__EXTRACTED TEXT__
========================================================================

Angular momentum and torque

In my most recent post I presented Newton's second law in polar coordinates, \begin{align} \vec F &= m\cdot\left(\left(\ddot r - r\dot \theta^2\right) \hat r + \left(2\dot r\dot \theta + r\ddot\theta\right)\hat\theta\right)\,, \end{align} and used this to show the angular momentum $\vec L= \vec r\times\vec p = m r^2 \dot\theta\hat z$ is conserved for a particle acted on by radial forces.

I neglected to include another immediate and very important result of this, namely the relation between torque and angular momentum. The aim of this post is to correct this omission.

Any force can be cast as $\vec F = F_r\hat r + F_{\theta}\hat\theta$; the tangential term $F_{\theta}$ vanishes for a purely radial force. The tangential term enters the cross product defining the torque $\vec \tau$, \begin{align} \vec \tau &= \vec r\times\vec F = mr\left(2\dot r\dot \theta + r\ddot\theta\right) \hat z\,. \end{align}

This is seen to be the time derivative of angular momentum, \begin{align} \frac{\mathrm d \vec L}{\mathrm d t} &= m\left(2 r \dot r \dot \theta + r^2 \ddot\theta\right)\hat z = \vec\tau\,, \end{align} and we have thus shown that torque $\vec \tau$ is the rate of change of angular momentum $\vec L$: \begin{align} \vec \tau = \frac{\mathrm d \vec L}{\mathrm d t}\,. \end{align}

========================================================================

__GIVEN DATA__

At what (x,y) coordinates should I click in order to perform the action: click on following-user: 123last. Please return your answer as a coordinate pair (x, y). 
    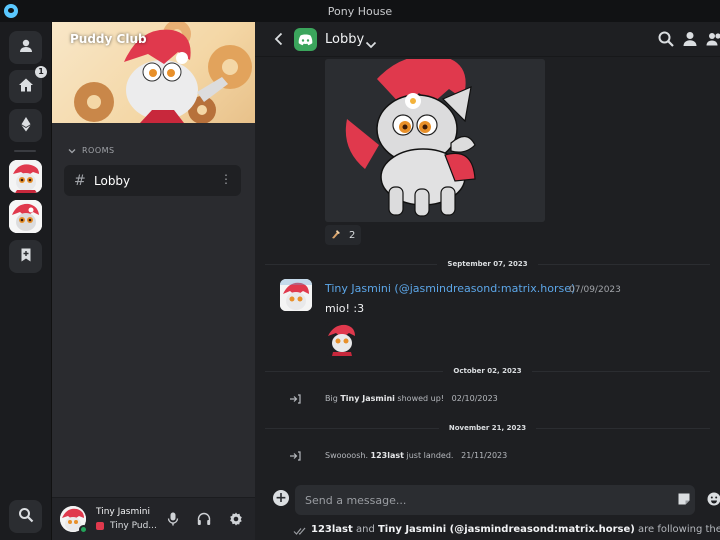
    Looking at the image, I should click on (332, 530).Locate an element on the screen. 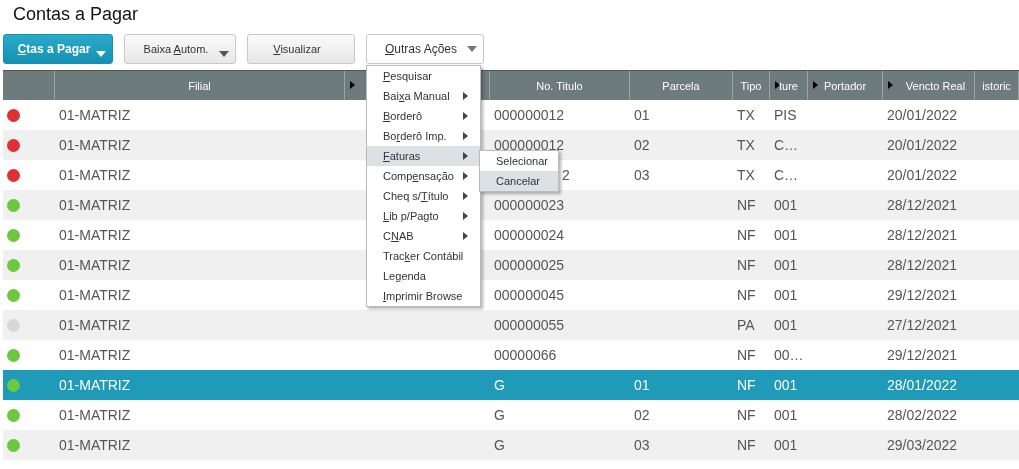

========================================================================

__TASK GOAL__
In the post on angular momentum and torque, what relation between torque and angular momentum is shown?

__EXERCISE RESULT__
Torque is the rate of change of angular momentum: $\vec \tau = \frac{\mathrm d \vec L}{\mathrm d t}$.